Think about onboarding a sharp new hire. On day one they're brilliant in the abstract and useless in the specific. They don't know your customers, your systems, how your month-end actually works, or why you do that one thing the weird way. Give them a few weeks of context and the same person becomes invaluable. The intelligence didn't change. The context did.
AI is in roughly the same spot. The biggest unlock isn't waiting for a smarter model. It's giving the model you already have the context it needs to be useful in your business.
The myth of the smarter model
There's a quiet assumption running through a lot of AI conversations: that the output is disappointing because the model isn't good enough yet, and the next version will fix it. Sometimes that's true. Usually it isn't.
<20%
accuracy when an AI queries a raw database with no context
AtScale, 2025
>95%
accuracy for the same model paired with a governed context layer
AtScale, 2025
+38%
lift in AI analyst accuracy from adding business context, in a 522-run test
Atlan AI Labs, 2025
Same model, wildly different results. The variable wasn't intelligence. It was whether the model understood the business it was working inside.
Two ideas worth separating
Here's the distinction we keep coming back to with leadership teams, because once it lands, a lot of the confusion clears up.
A project
Everything the AI needs to know about a workflow or a part of your business — your definitions, your systems, your rules, how the work actually flows. Write it down once and the AI stops guessing.
A skill
A specific, repeatable thing the AI does inside that context. The month-end export. The proposal in your format. The variance summary your CFO actually wants. Defined once, reused on demand.

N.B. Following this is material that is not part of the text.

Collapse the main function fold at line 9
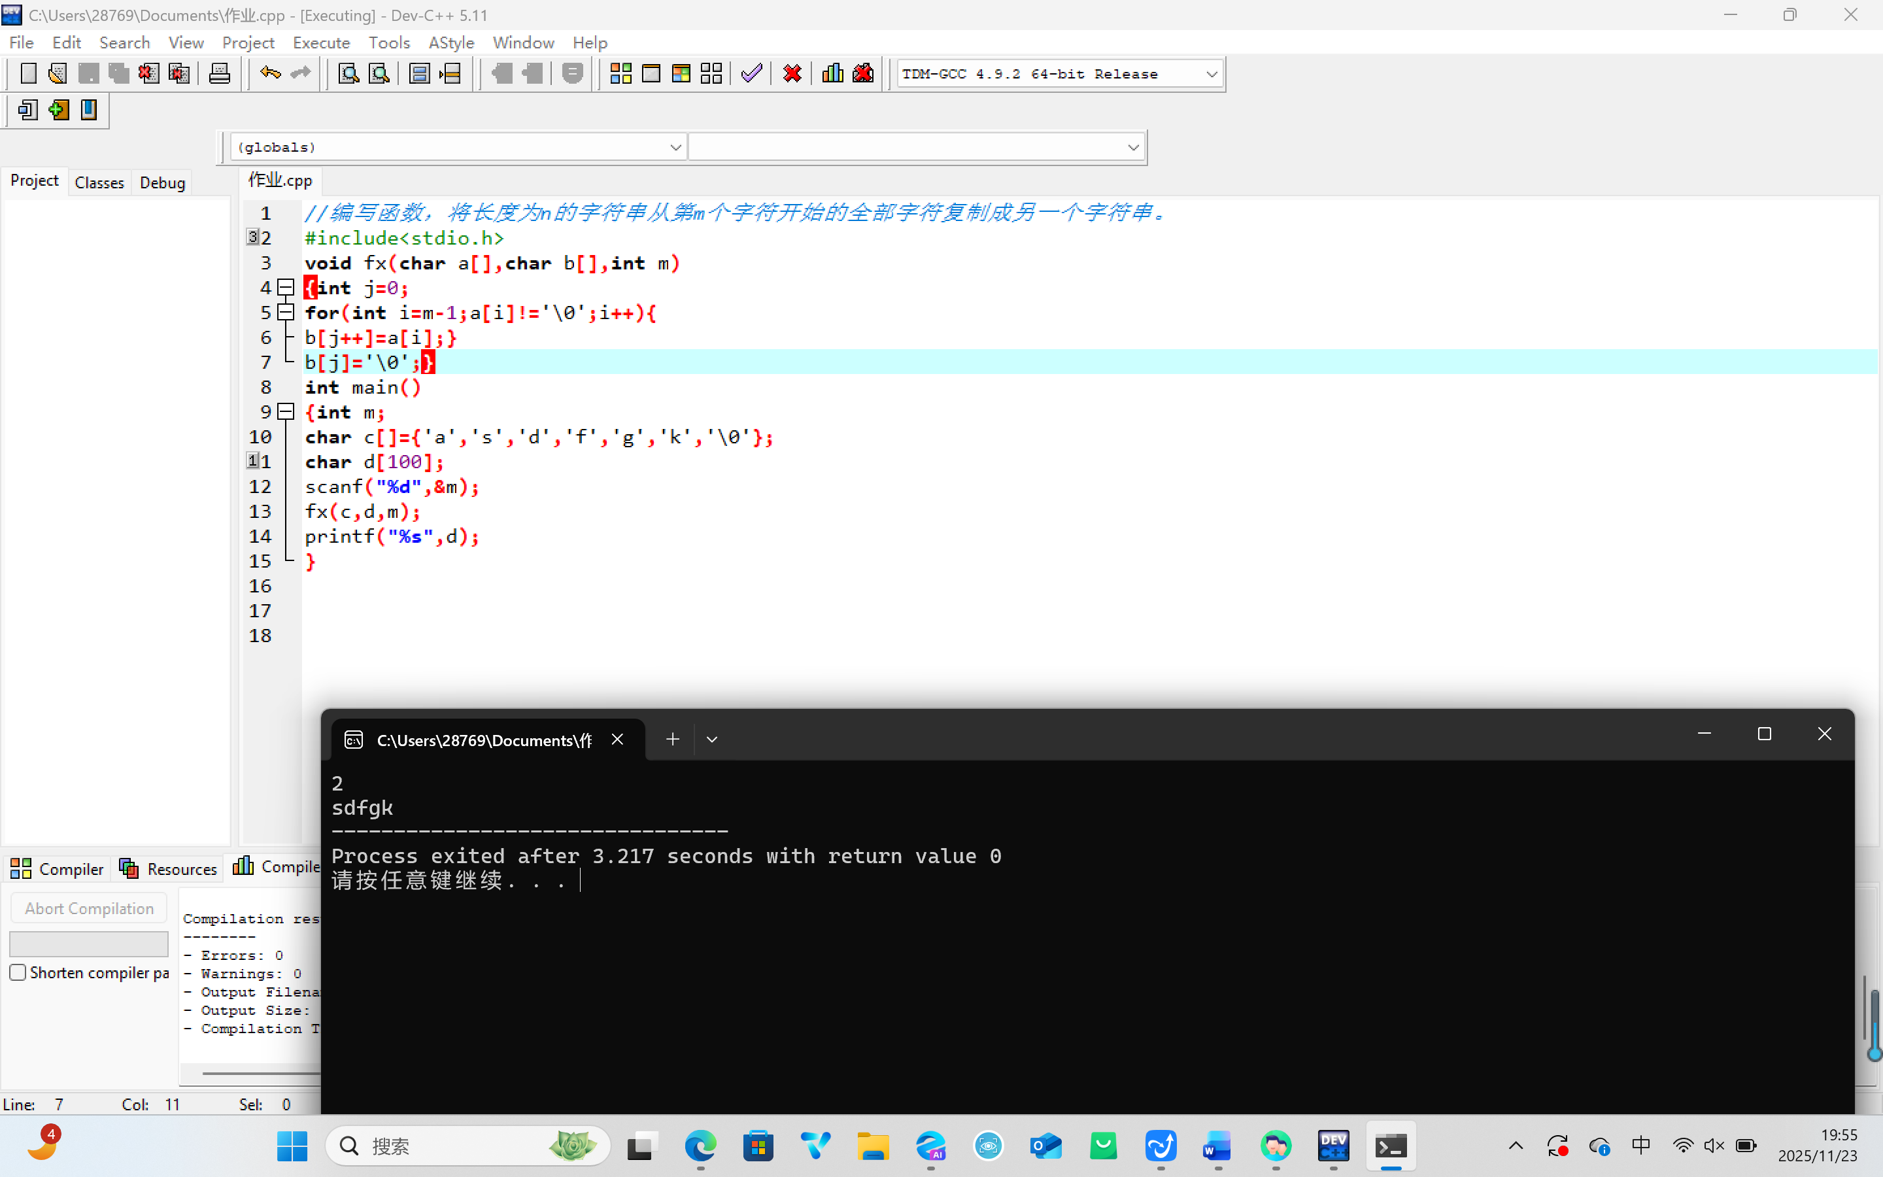The height and width of the screenshot is (1177, 1883). (x=286, y=412)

Most teams skip straight to the skill — they ask for the output — and then wonder why it comes back generic. It comes back generic because the AI has no project to stand in. No context. It's the brilliant new hire on day one.
An example: month-end close
Say you want AI to help with the monthly close. The skill is obvious: produce the variance commentary. But the skill is worthless without the project around it — which accounts roll up where, what counts as a material variance for your business, how your entities relate, what last month looked like, the language your leadership expects.

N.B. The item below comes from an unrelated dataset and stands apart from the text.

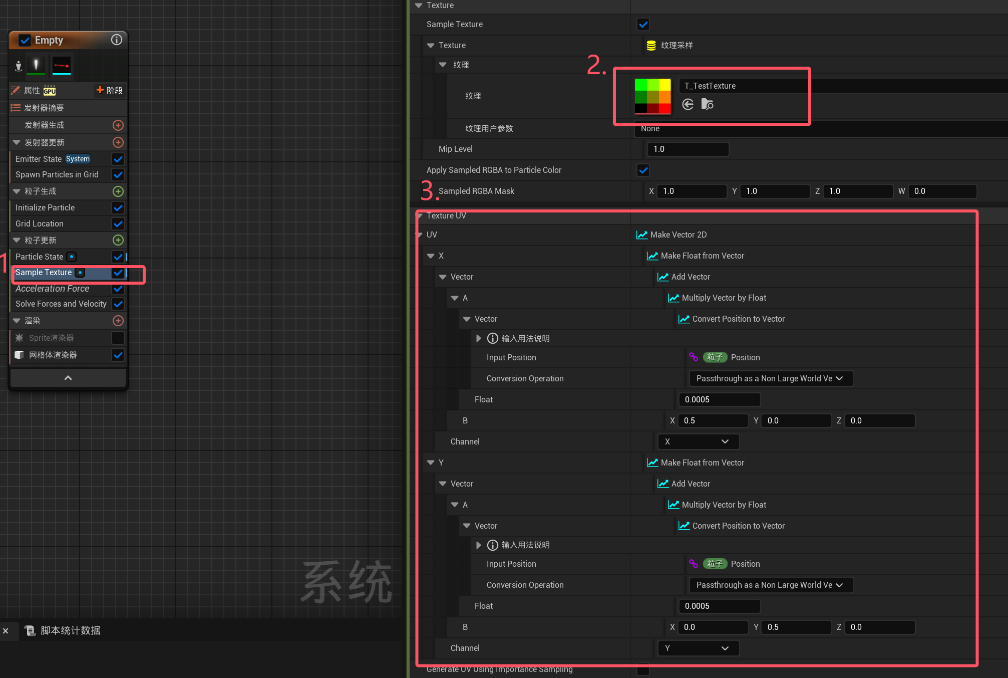Image resolution: width=1008 pixels, height=678 pixels.
Task: Uncheck Apply Sampled RGBA to Particle Color
Action: (x=643, y=170)
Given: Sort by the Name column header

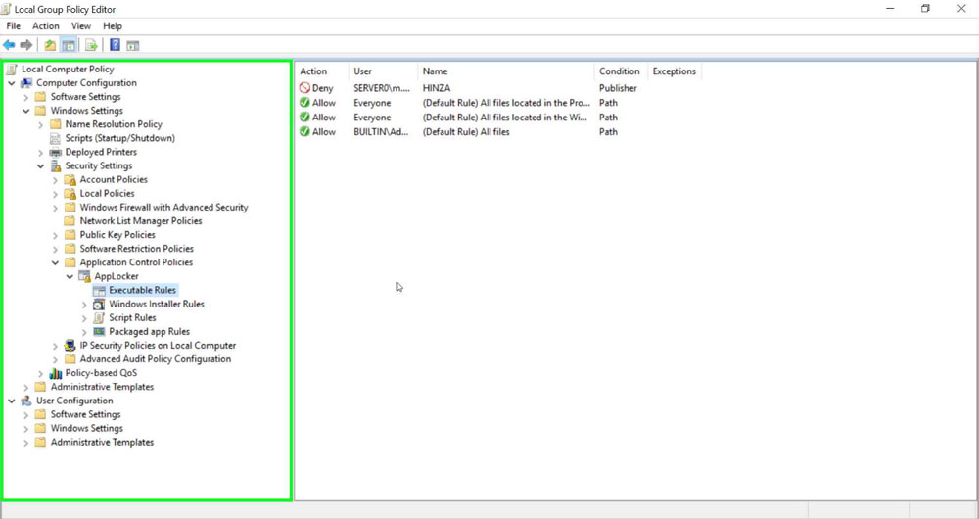Looking at the screenshot, I should [435, 71].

Document that context once and the variance commentary stops being a clever prompt you re-engineer every month. It becomes a repeatable skill that runs against a stable project. That's the difference between a party trick and something you can actually depend on.
The work isn't clever wording. It's writing down how your business actually runs — once, clearly — so the AI has somewhere to stand.
The shift this year
This isn't just our framing. Gartner put it bluntly in 2025: context engineering is in, prompt engineering is out. The field has moved on from hunting for the perfect phrasing to building the context the model operates within. Prompts are getting commoditized. Context is the durable advantage, because your context is the one thing a competitor can't copy.

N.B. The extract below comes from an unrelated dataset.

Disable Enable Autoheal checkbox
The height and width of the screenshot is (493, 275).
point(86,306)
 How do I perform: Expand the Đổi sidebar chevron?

If you want a place to begin, pick one workflow and document it end to end — inputs, rules, definitions, the lot. Then point AI at it and watch the quality change. You'll have built your first project, and the skills will come easily after that.
Key Takeaways
- The biggest AI unlock is context, not a smarter model — same model, very different results.
- A project is the context layer; a skill is a repeatable action that runs inside it.
- Generic output usually means the AI has no project to stand in, not that it isn't capable.
- Document one workflow end to end and the skills built on top of it become reliable and reusable.
- Context engineering is the durable advantage — it's the one thing competitors can't copy.